Ma questo programma si deve anche consolidare sul piano culturale. Intorno al progetto della lista L’altra Europa si è raccolto in pochi mesi il meglio dell’intelligenza italiana. I nomi sono tantissimi. A tutti dobbiamo offrire un terreno di confronto con le nostre pratiche per dare al progetto, nella più assoluta libertà di ciascuno, un respiro indispensabile a promuovere una rifondazione su nuove basi di una cultura della democrazia e della solidarietà da contrapporre a quella imperante della competitività. Abbiamo due modelli dalle grandi potenzialità: la Costituente dei beni comuni, che ha visto il meglio della dottrina giuridica italiana sostenere alcune lotte come l’occupazione del Teatro Valle, il Municipio dei Beni comuni di Pisa e altre iniziative analoghe; e la costituzione dell’azienda speciale Acqua Bene Comune di Napoli, prima traduzione pratica degli obiettivi dei referendum del 2011.

Questo approccio aperto a ogni sorta di nuovi apporti ha certo bisogno di strumenti di coordinamento e di comunicazione migliori, evitando però strutture pesanti e difficili da ridimensionare. Ma bisognerebbe evitare di concentrarsi su uno spettro che si aggira nel nostro dibattito interno: il “nuovo soggetto politico” (o “soggetto politico nuovo”); o la “costituente della sinistra”; o, senza tante mediazioni, il “nuovo partito”.

Perché il termine soggetto politico, mentre sembra esaltare l’iniziativa e l’autonomia di un agire comune, finisce spesso, invece, per rinchiuderlo in qualcosa di solido, di sostanziale, di autosufficiente e rischia di distogliere il dibattito e l’agire dall’impegno a sviluppare nella pratica quotidiana il tema dell’Europa che vogliamo, dell’Italia che vogliamo, della società che vogliamo. Non sto parlando del “sol dell’avvenire”, ma, più modestamente, di una visione del futuro che vede conflitto e partecipazione, variamente intrecciati tra loro, come componenti permanenti di una dinamica sociale in cui a ogni generazione tocca fare i conti con le acquisizioni e le sconfitte di quella precedente.

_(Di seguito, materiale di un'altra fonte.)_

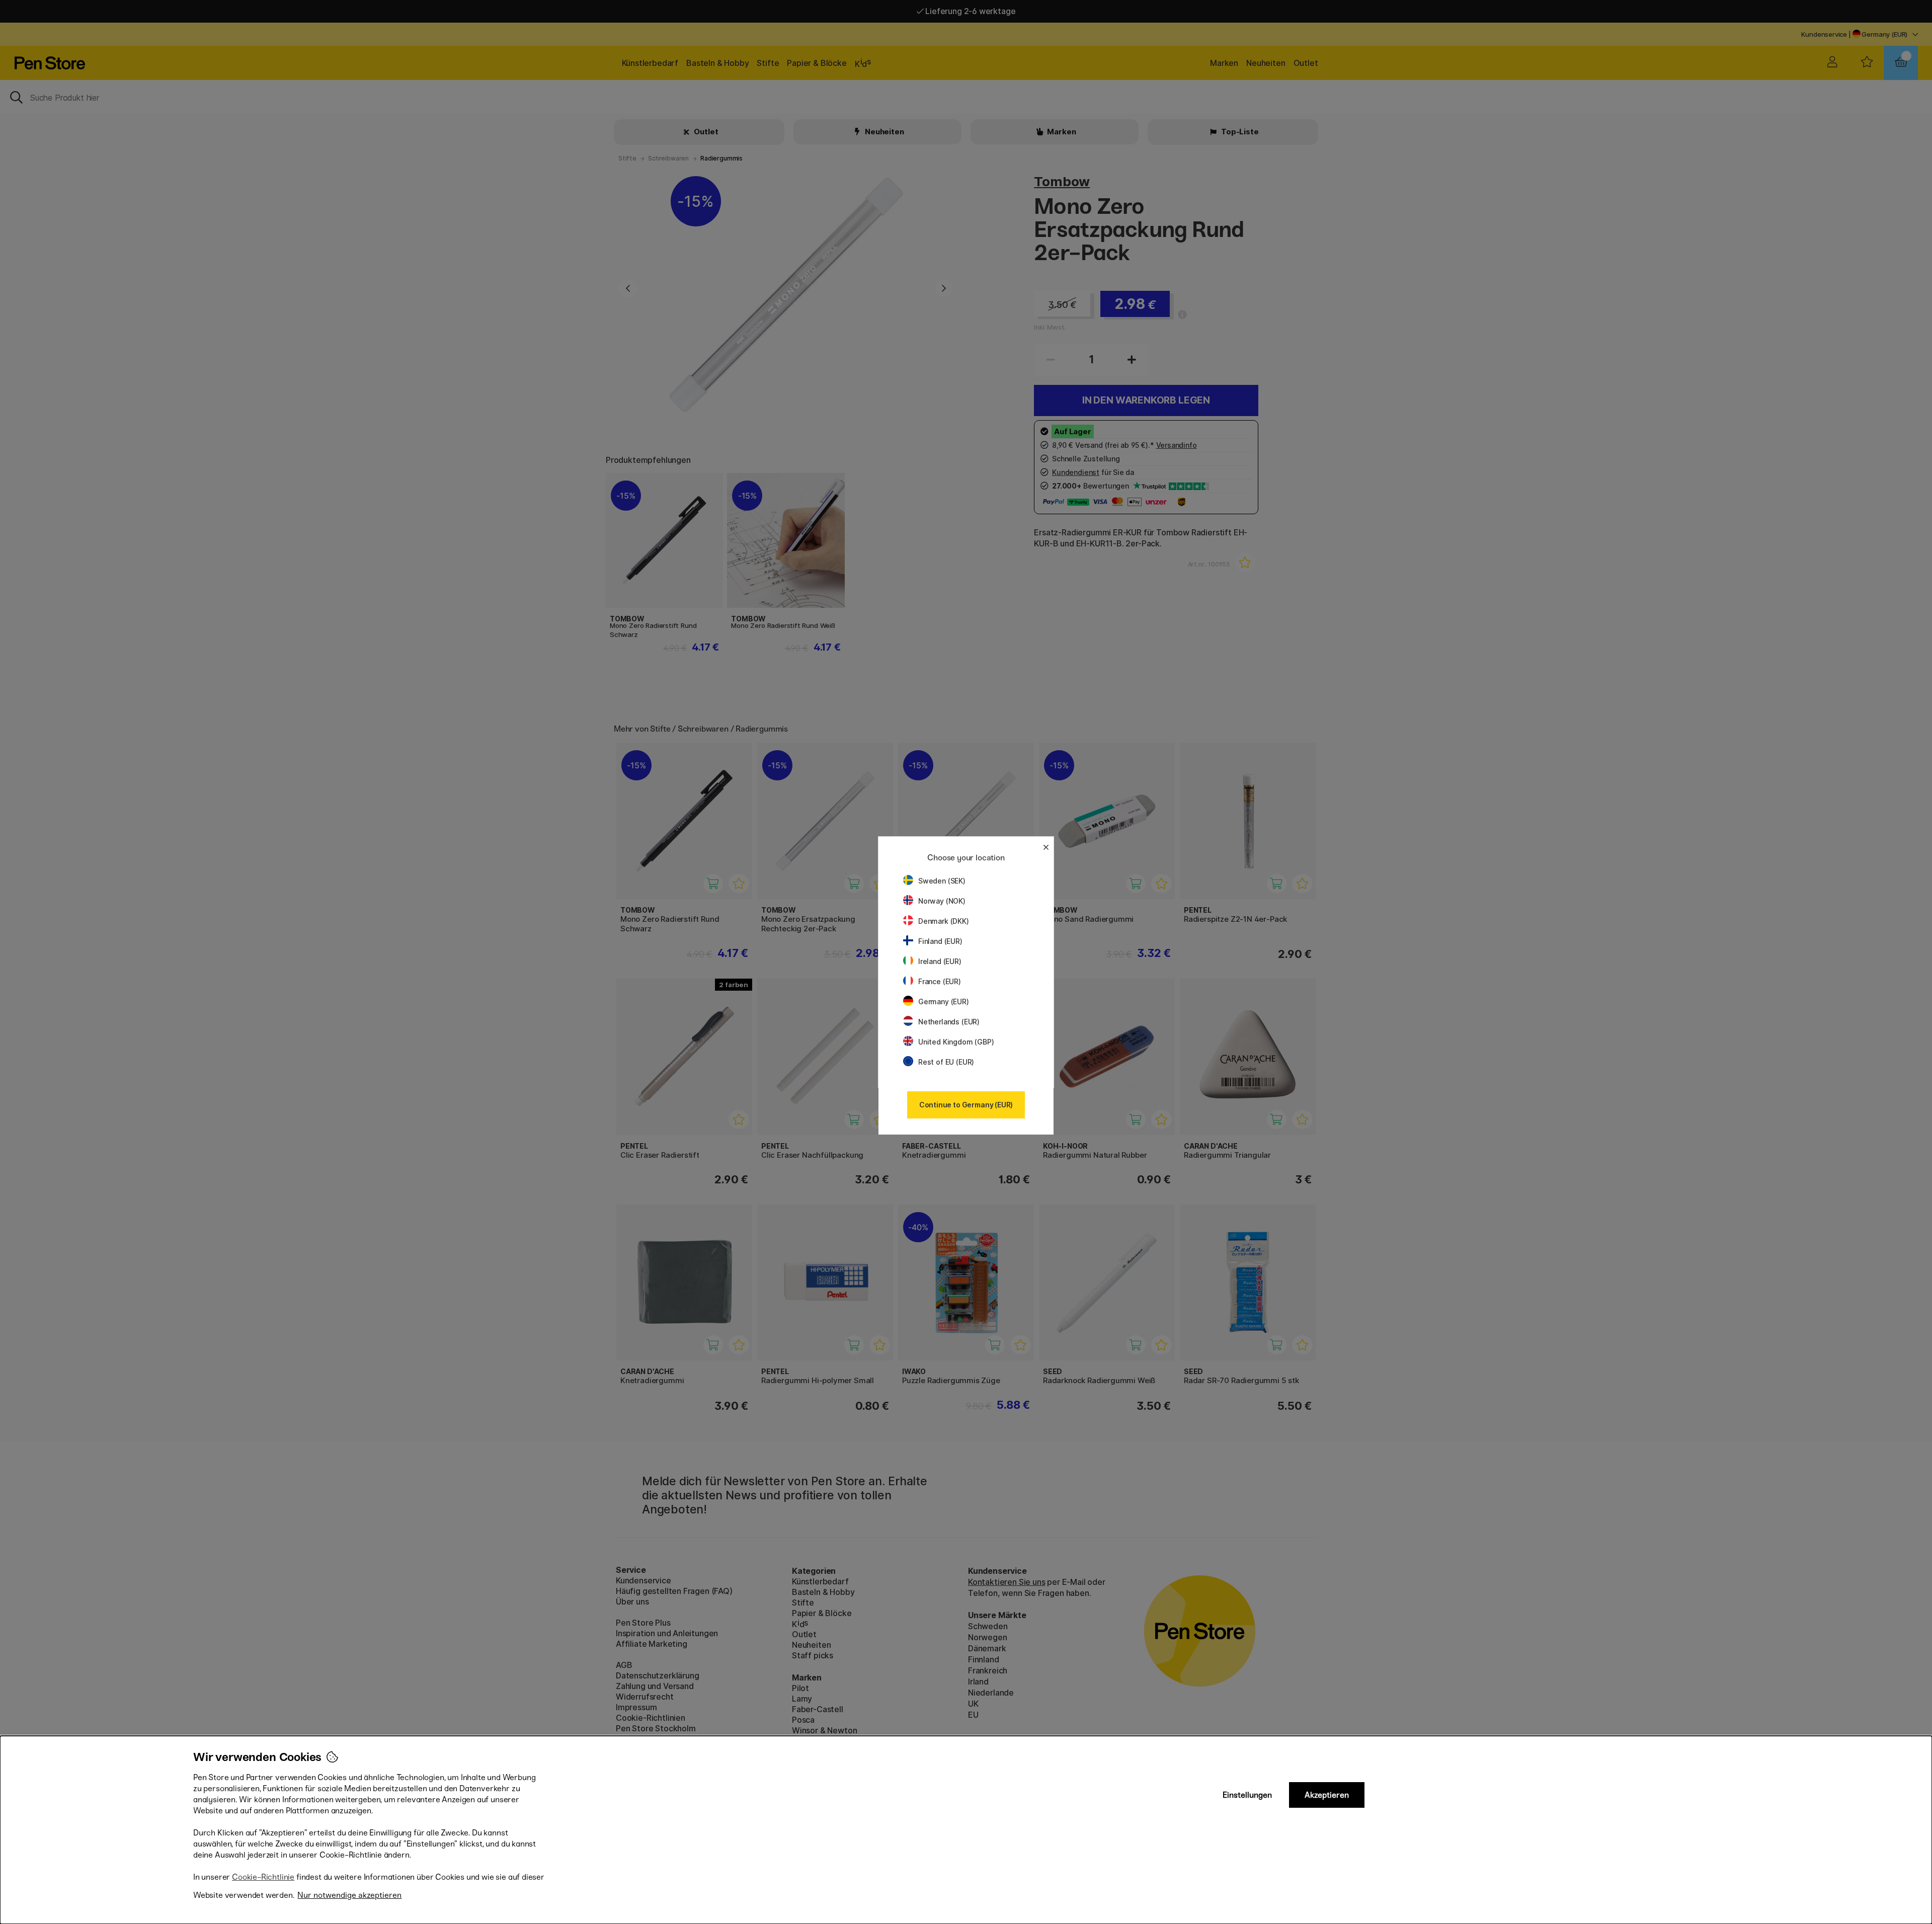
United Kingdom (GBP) (956, 1041)
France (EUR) (939, 981)
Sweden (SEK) (941, 880)
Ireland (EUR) (939, 961)
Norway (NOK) (941, 901)
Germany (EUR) (943, 1001)
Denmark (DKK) (943, 921)
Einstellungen (1247, 1795)
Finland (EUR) (940, 941)
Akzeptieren (1327, 1795)
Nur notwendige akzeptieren (349, 1895)
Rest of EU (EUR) (946, 1062)
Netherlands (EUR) (949, 1021)
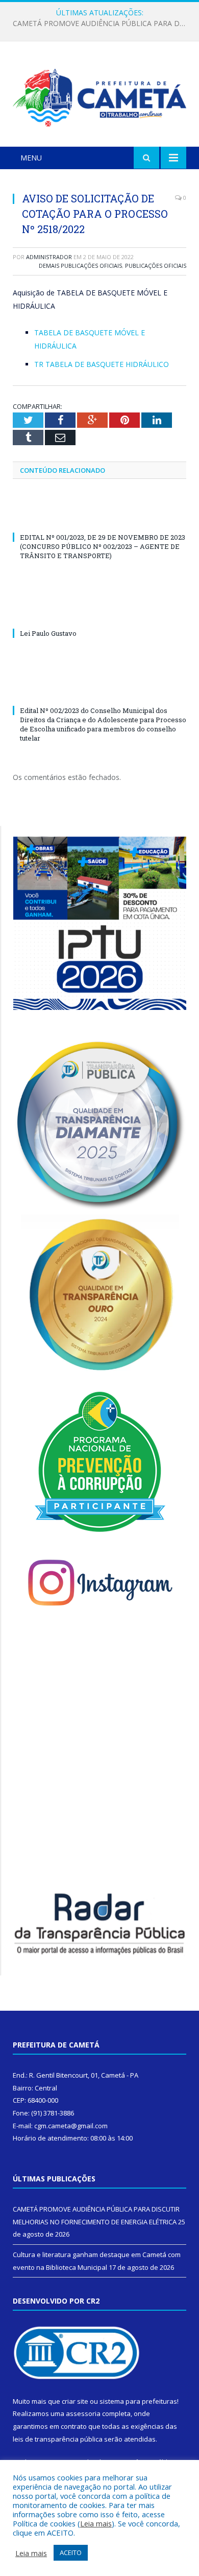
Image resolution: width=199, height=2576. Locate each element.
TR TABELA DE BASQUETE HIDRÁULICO (101, 364)
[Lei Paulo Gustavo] (99, 614)
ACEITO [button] (71, 2552)
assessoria (83, 2413)
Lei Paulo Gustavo (48, 633)
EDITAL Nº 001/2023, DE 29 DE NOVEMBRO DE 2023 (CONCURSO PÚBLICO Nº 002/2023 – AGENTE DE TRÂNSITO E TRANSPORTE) (102, 546)
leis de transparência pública (58, 2439)
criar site (75, 2401)
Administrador (49, 257)
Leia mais (96, 2523)
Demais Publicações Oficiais (80, 265)
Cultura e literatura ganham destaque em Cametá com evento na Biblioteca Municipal (102, 23)
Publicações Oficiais (155, 265)
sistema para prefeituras (138, 2401)
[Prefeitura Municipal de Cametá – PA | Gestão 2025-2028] (99, 96)
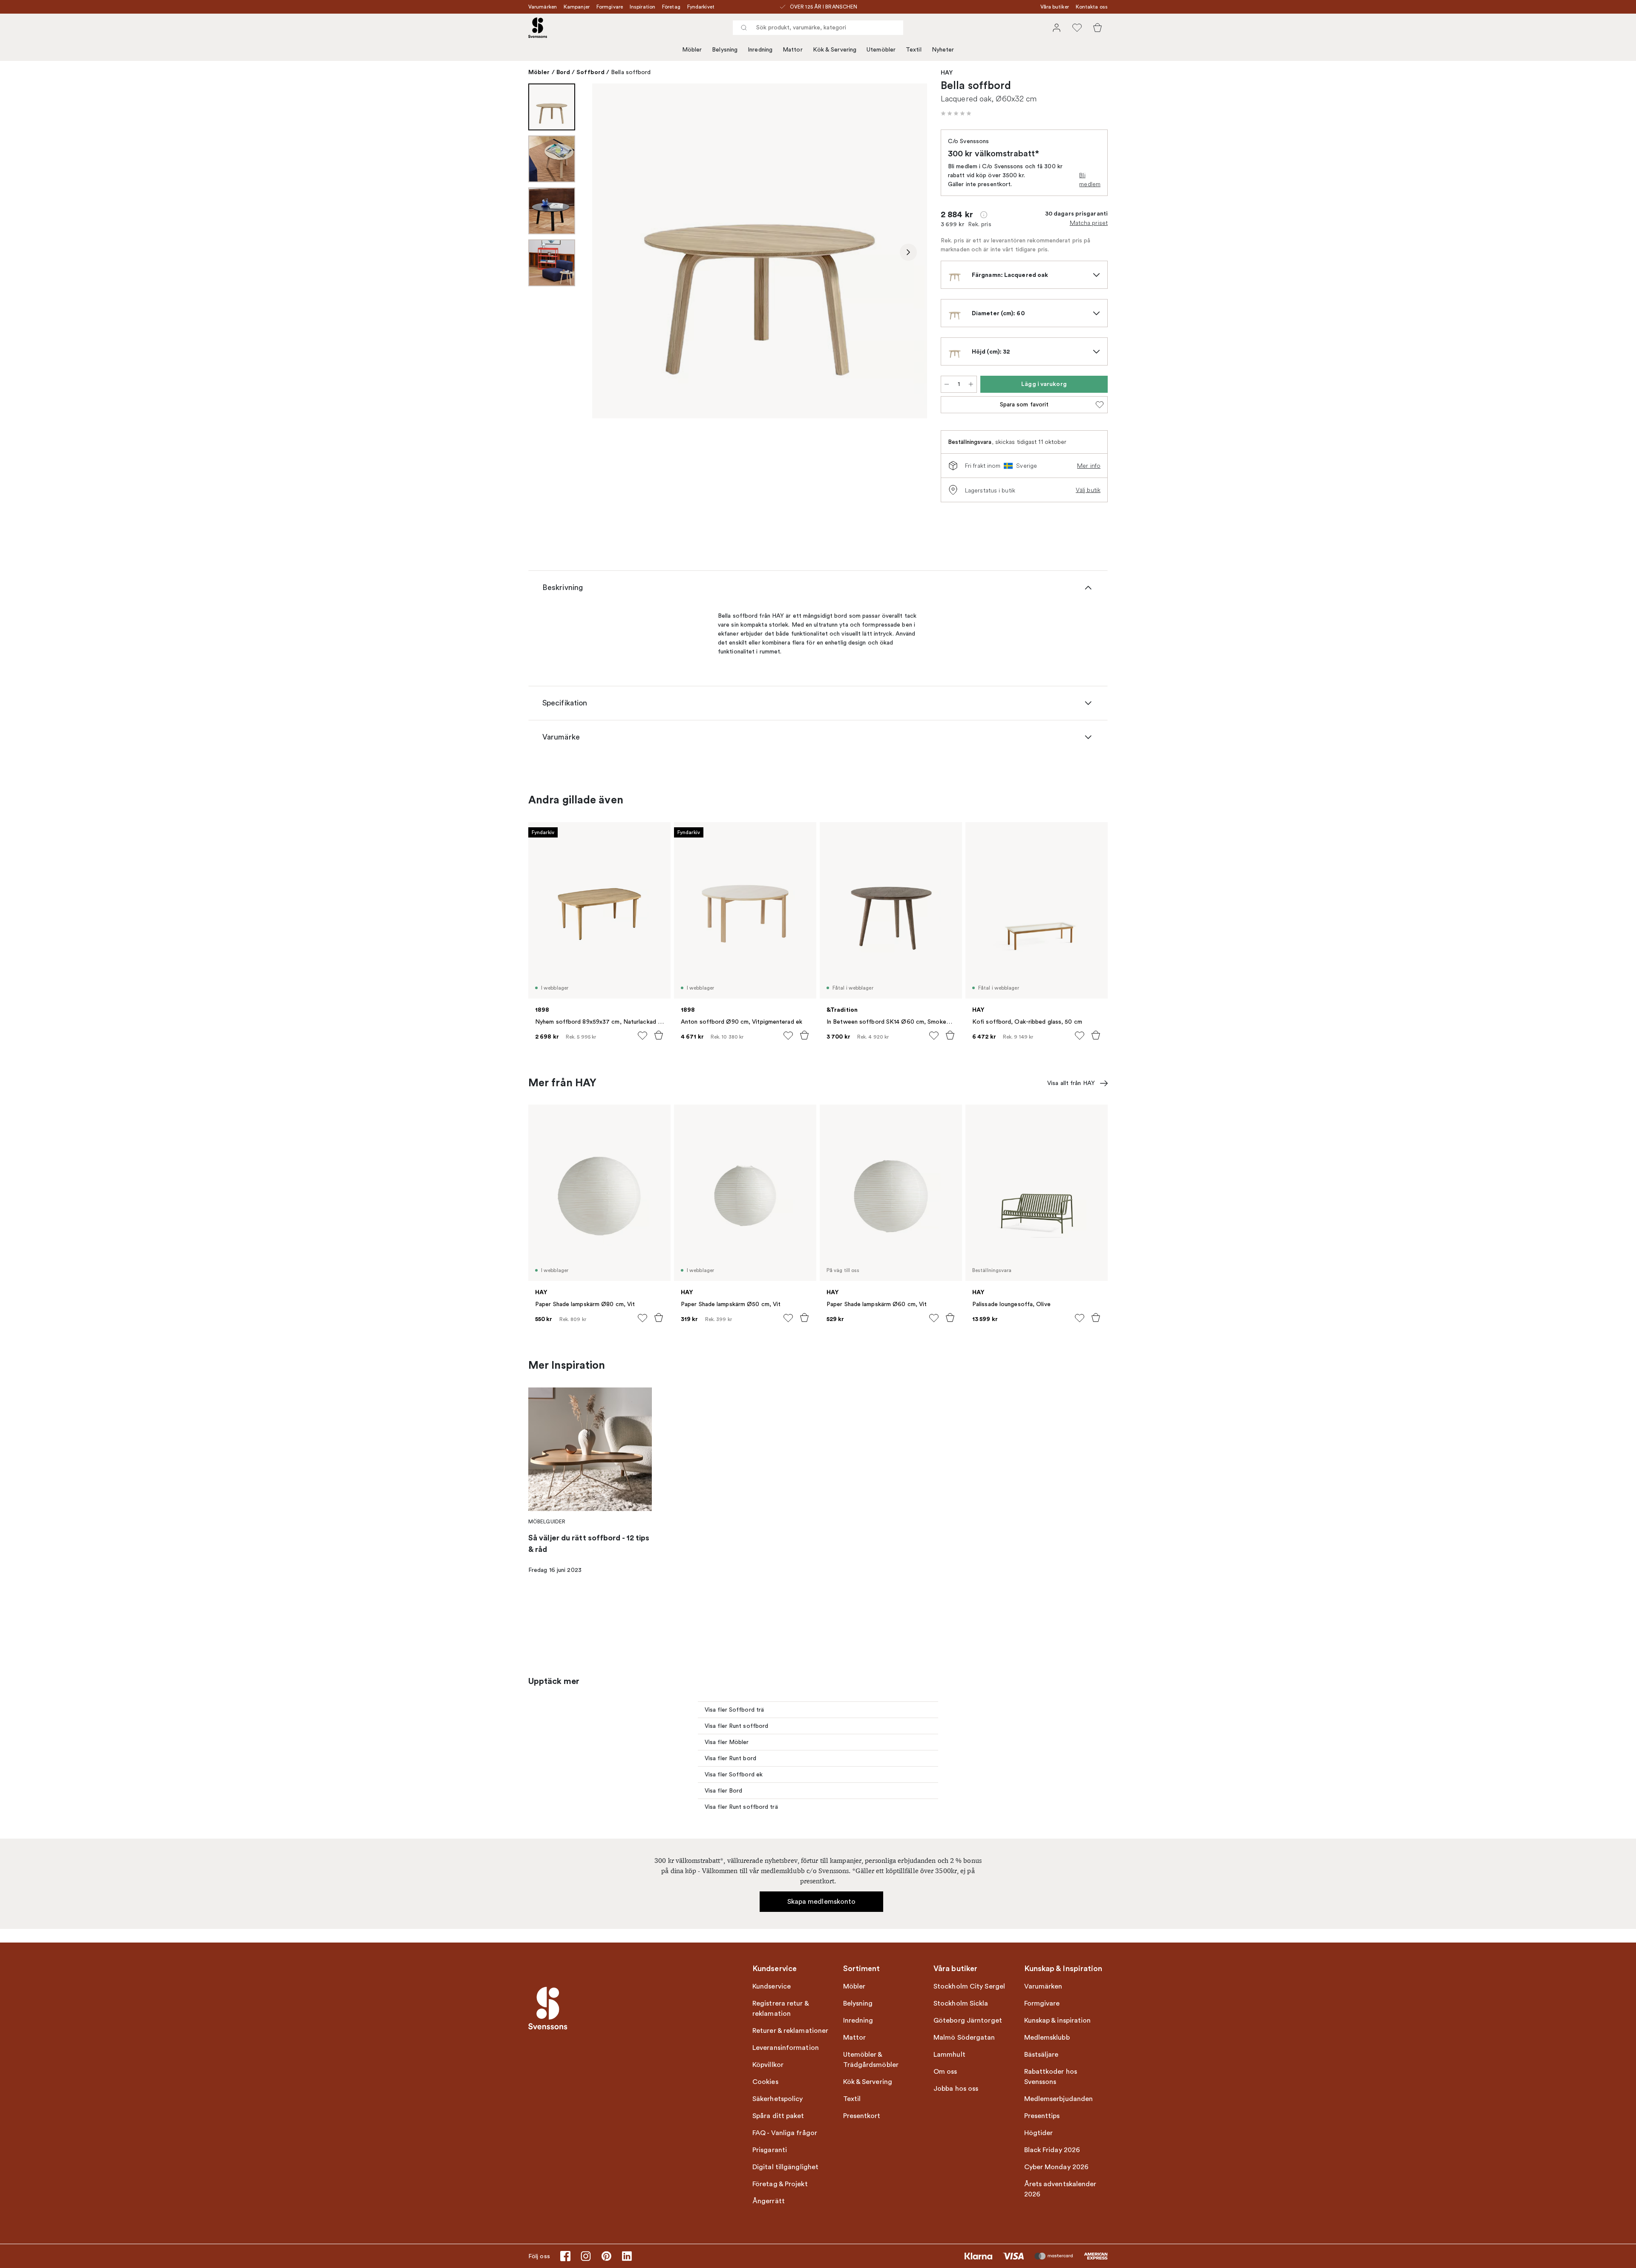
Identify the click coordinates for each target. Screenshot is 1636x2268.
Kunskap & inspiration (1057, 2020)
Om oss (945, 2071)
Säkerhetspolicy (777, 2099)
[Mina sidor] (1056, 27)
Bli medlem (1089, 179)
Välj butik (1088, 490)
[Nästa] (908, 252)
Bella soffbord (631, 72)
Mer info (1088, 465)
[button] (956, 113)
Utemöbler (881, 49)
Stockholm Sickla (960, 2003)
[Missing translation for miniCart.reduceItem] (947, 384)
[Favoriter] (1077, 27)
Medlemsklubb (1047, 2037)
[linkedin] (627, 2256)
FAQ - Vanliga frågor (784, 2133)
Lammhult (949, 2054)
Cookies (765, 2082)
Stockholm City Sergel (969, 1986)
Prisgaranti (769, 2150)
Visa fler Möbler (727, 1742)
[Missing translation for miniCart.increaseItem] (971, 384)
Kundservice (771, 1986)
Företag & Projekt (780, 2184)
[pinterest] (606, 2256)
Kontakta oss (1092, 7)
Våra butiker (1054, 7)
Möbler (692, 49)
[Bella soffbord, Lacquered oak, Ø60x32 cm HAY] (759, 250)
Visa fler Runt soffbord (736, 1726)
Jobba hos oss (955, 2088)
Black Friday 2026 (1052, 2150)
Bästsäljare (1041, 2054)
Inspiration (642, 7)
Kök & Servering (835, 49)
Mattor (793, 49)
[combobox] (818, 27)
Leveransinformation (785, 2048)
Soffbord (590, 72)
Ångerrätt (768, 2201)
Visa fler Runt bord (730, 1758)
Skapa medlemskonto (821, 1901)
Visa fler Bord (723, 1790)
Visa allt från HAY (1071, 1083)
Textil (914, 49)
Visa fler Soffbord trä (734, 1710)
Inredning (760, 49)
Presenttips (1042, 2116)
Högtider (1038, 2133)
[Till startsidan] (537, 27)
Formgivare (609, 7)
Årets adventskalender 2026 (1060, 2189)
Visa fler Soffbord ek (734, 1774)
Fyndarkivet (700, 7)
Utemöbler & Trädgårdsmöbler (871, 2060)
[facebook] (565, 2256)
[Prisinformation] (984, 215)
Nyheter (943, 49)
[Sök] (744, 27)
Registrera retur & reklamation (780, 2009)
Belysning (724, 49)
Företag (671, 7)
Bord (563, 72)
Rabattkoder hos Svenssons (1050, 2077)
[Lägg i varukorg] (659, 1035)
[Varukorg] (1097, 27)
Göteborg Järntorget (967, 2020)
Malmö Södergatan (964, 2037)
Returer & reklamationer (790, 2031)
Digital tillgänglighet (785, 2167)
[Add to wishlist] (642, 1035)
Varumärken (542, 7)
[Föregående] (610, 252)
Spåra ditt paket (778, 2116)
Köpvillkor (767, 2065)
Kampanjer (577, 7)
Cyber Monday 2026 (1056, 2167)
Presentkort (862, 2116)
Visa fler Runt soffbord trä (741, 1807)
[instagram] (586, 2256)
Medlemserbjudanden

Il rischio è quello di un dibattito confinato al tema di come costruire il nuovo soggetto, o il nuovo partito, o la nuova sinistra, sottintendendo che il come trasformare i rapporti sociali con la nostra pratica quotidiana ne discenda automaticamente; o comunque sia una questione del “dopo”. Trascurando, per di più, la dimensione europea e internazionale in cui la lista L’altra Europa ha voluto collocare fin dall’inizio la propria iniziativa.